2本から180本へ 米国の「高煙突による拡散」政策は、地域の基準達成をいかに越境酸性雨へ変えたか
1970年から1985年にかけて、米国で高さ500フィートを超える産業用煙突は2本から180本超へ急増した。電力会社は発生源対策の代わりに「拡散」を選び、二酸化硫黄と窒素酸化物を上空の卓越風へ送り込んで州境や国境を越える酸性雨を引き起こした。米政府監査院によると、2000年代末でも対象の石炭ボイラーの56%に脱硫装置がなく、63%は高度な窒素酸化物対策を備えていなかった。
タイムズ・オブ・インディア世界版によると、米国の電力会社は1970年代、新たに導入された地上の大気質基準に対応するため、一見巧妙ながら代償を他者に負わせる汚染対策を考案した。高さ500フィートを超える巨大煙突を建設し、二酸化硫黄と窒素酸化物をより高く流れの速い気流へ放出する方法だ。「拡散」と呼ばれたこの戦略により、汚染物質は発電所周辺へ沈着しにくくなったが、卓越風に乗って州境や国境を越え、北米大陸の酸性雨危機へ発展した。
米政府監査院は「大気質:高煙突と州間大気汚染輸送への寄与」と題する調査報告書(GAO-11-473)に、この変化を記録している。1970年、米国内で高さ500フィートを超える産業用煙突はわずか2本だったが、1985年には180本以上へ膨れ上がった。発電所は高価な排煙脱硫装置やその他の発生源フィルターを設置せず、「上空での希釈」に期待した。発電所周辺の地上濃度さえ基準内なら、法令を順守したことになるという考え方だった。
実際の代償を負ったのは、数百、時には千マイル以上離れた風下の地域だった。米国の高煙突のおよそ3分の1は、石炭火力発電が集中するオハイオ川流域の5州、イリノイ、インディアナ、オハイオ、ペンシルベニア、ウェストバージニアに集まっていた。これらの発電所が排出した酸性物質は卓越する西風に乗って東や北へ流れ、ニューヨーク州アディロンダック山地やニューイングランドの湖の化学的均衡を崩した。高地の森林土壌から重要な栄養分を奪い、標高の高い地域ではアカトウヒの大規模な枯死も招いた。

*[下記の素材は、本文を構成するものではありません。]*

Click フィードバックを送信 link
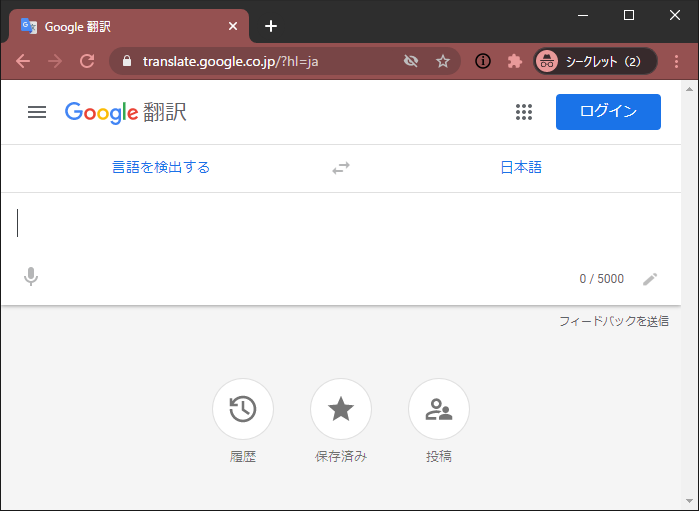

国境を越えた汚染輸送は、米国とカナダの間に深刻な外交摩擦を引き起こした。タイムズ・オブ・インディアの整理によると、米国の発電所から長距離を移動した排出物が、オンタリオ州とケベック州の数千の湖を酸性化させた。1980年代にワシントンとオタワの重大な争点へ発展したこの環境紛争は、残酷な論理を明らかにした。ある国が地域の濃度基準を満たすことだけを順守の終点とすれば、その国の「清浄さ」は隣国の生態系が払う代償の上に成り立ち得る。
規制の遅れは、この不公平をさらに拡大した。米議会は1977年、大気浄化法123条を改正し、「適正工学慣行」(GEP)による煙突高の上限を導入して、「煙突を高くして基準を満たす」という抜け道を抑えようとした。しかし初期に建設された多くの高煙突は、近代的な汚染防止設備を欠いたまま数十年間稼働し続けた。監査院の報告によれば、2000年代末になっても、高煙突に接続された石炭ボイラーの56%には排煙脱硫装置がなく、63%は高度な窒素酸化物抑制設備を備えていなかった。こうした未対策設備の大半は、1980年以前の建設ブーム期に造られたものだった。
本当の政策転換は1990年まで待たなければならなかった。同年に成立した大気浄化法改正は「酸性雨プログラム」を創設し、電力会社に汚染防止設備の導入または低硫黄炭への切り替えを義務付けた。この制度は最終的に地域の硫黄排出量を80%以上削減した。効果的な汚染対策には、排ガスを単に大気の高い場所へ送るのではなく、発生源で捕集することが不可欠だと証明したのである。
「拡散」から「酸性雨プログラム」へと至る20年以上の規制史は、よく知られた構図を示している。順守コストを地理的・政治的に弱い側、つまり風下の州、隣国、さらには投票権を持たない生態系へ転嫁できるとき、汚染者は「基準達成」を「問題解決」と同一視し、希釈を対策として扱う傾向がある。